• _The task_: Repeat the following entries verbatim, apart from the pictures.

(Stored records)
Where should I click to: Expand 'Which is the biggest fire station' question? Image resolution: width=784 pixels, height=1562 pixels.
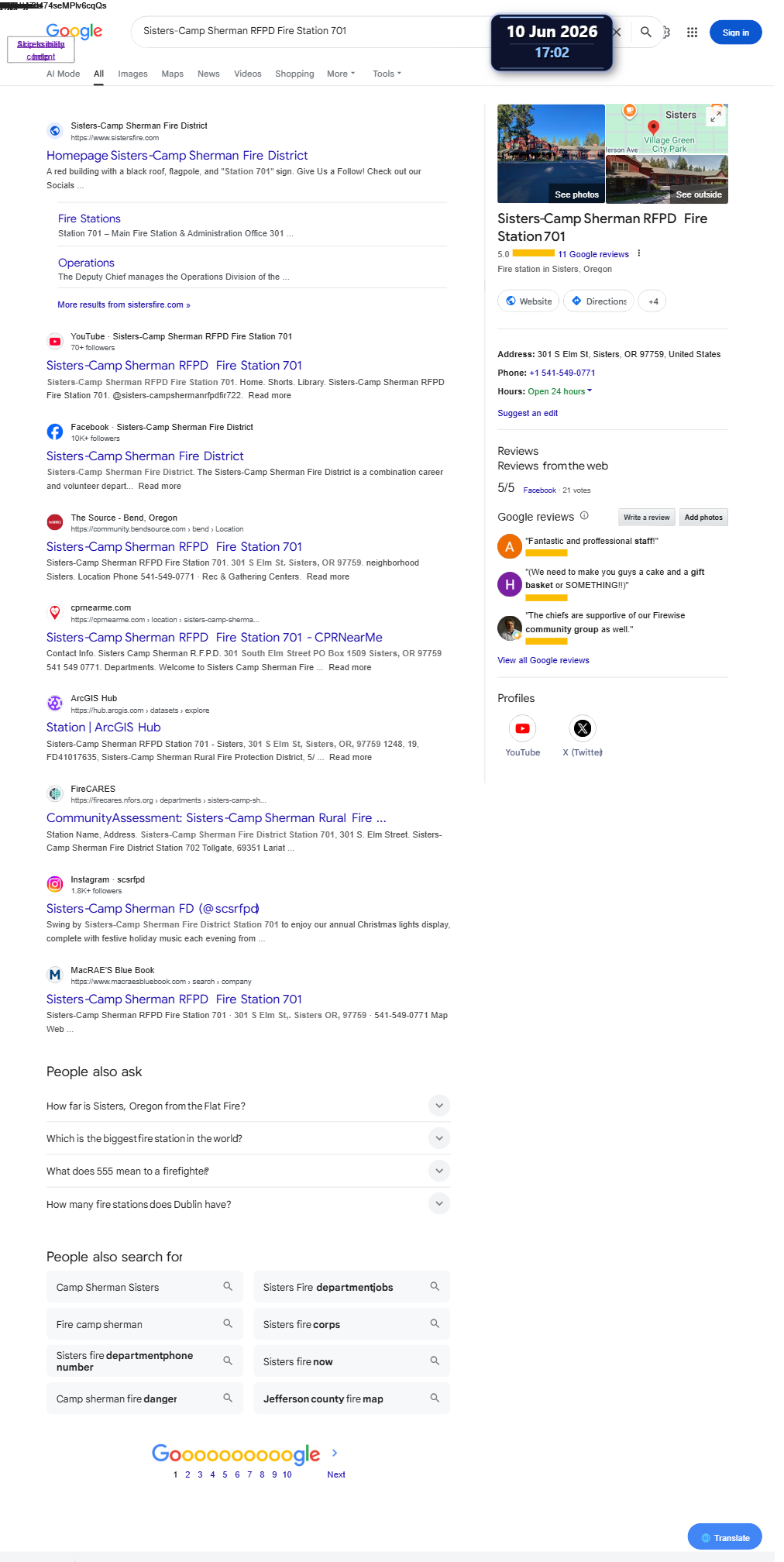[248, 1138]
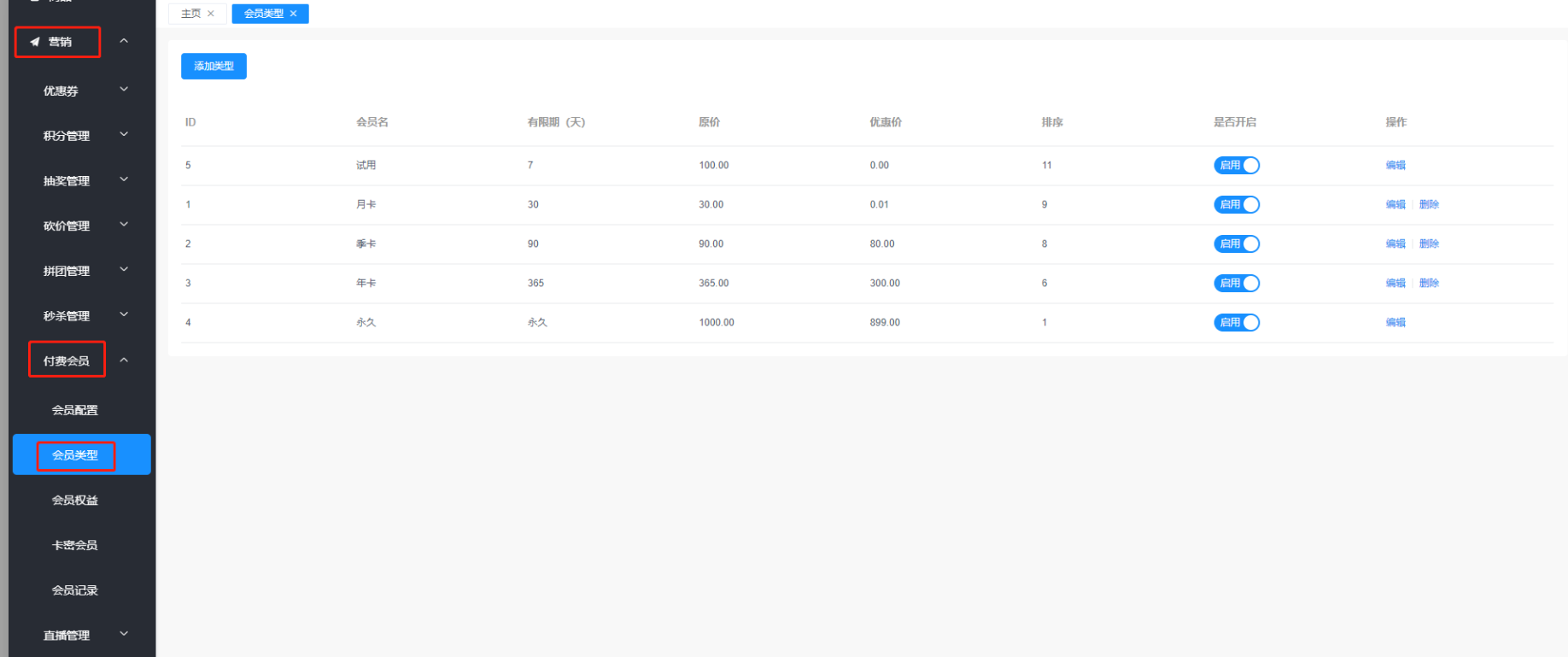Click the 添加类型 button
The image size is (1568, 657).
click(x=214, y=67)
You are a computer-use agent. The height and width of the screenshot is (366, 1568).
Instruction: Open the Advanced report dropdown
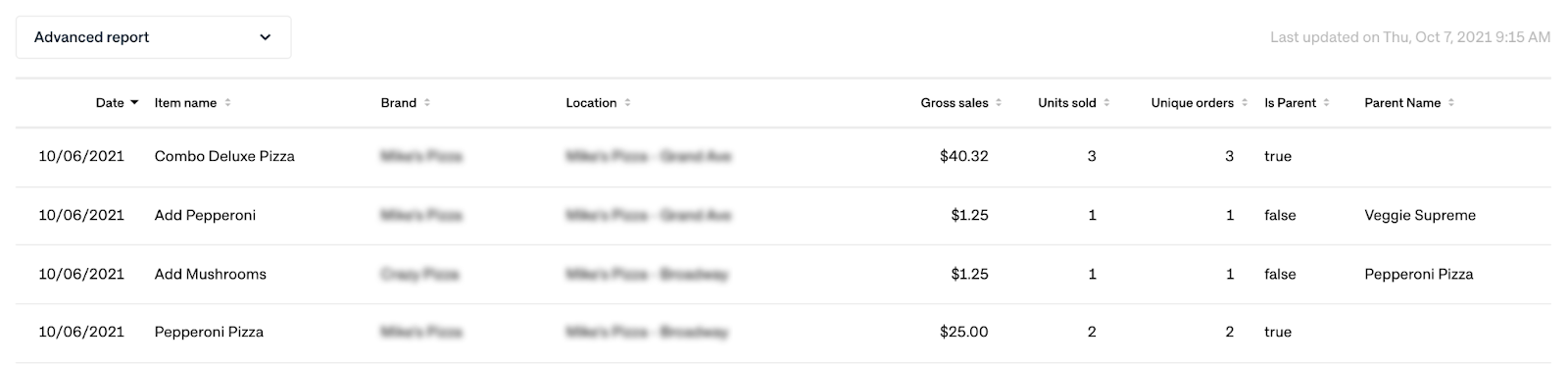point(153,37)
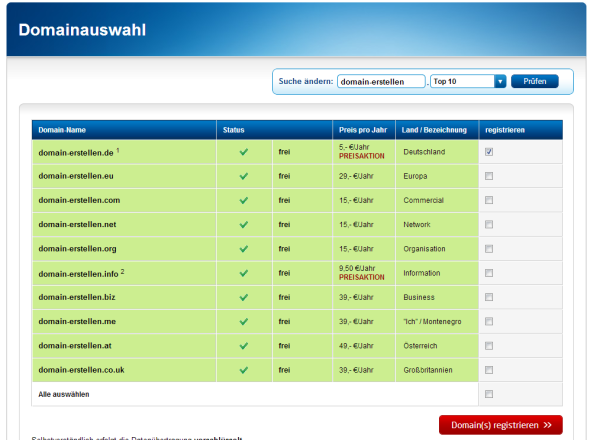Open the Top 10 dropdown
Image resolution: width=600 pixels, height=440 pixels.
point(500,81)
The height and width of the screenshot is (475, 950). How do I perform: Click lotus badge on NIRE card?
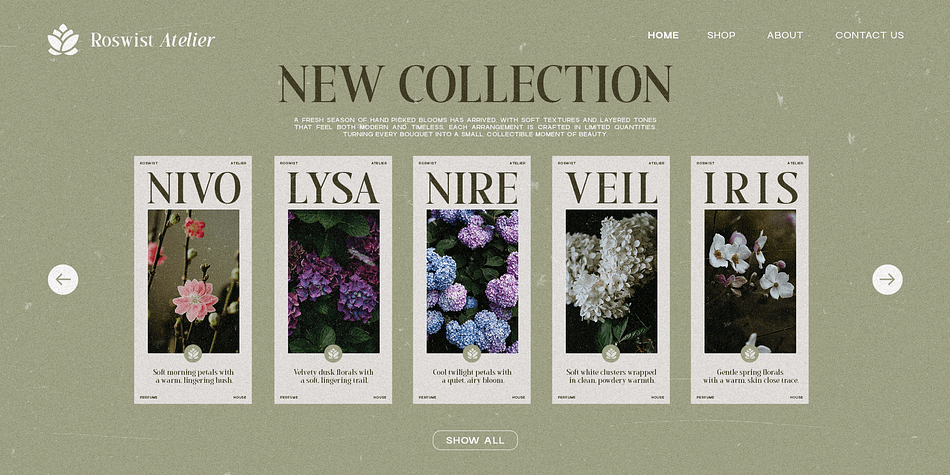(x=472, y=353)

• _Answer to this exercise_:
Where should I click to: Expand 'Which is the biggest fire station' question? Image resolution: width=784 pixels, height=1562 pixels.
[248, 1138]
Click the 添加类型 button
The image size is (1568, 657).
click(x=214, y=67)
You are a computer-use agent. The height and width of the screenshot is (366, 1568).
Instruction: Open the Advanced report dropdown
point(153,37)
Open the Top 10 dropdown
Image resolution: width=600 pixels, height=440 pixels.
point(500,81)
The height and width of the screenshot is (475, 950). How do I perform: Click lotus badge on NIRE card?
(x=472, y=353)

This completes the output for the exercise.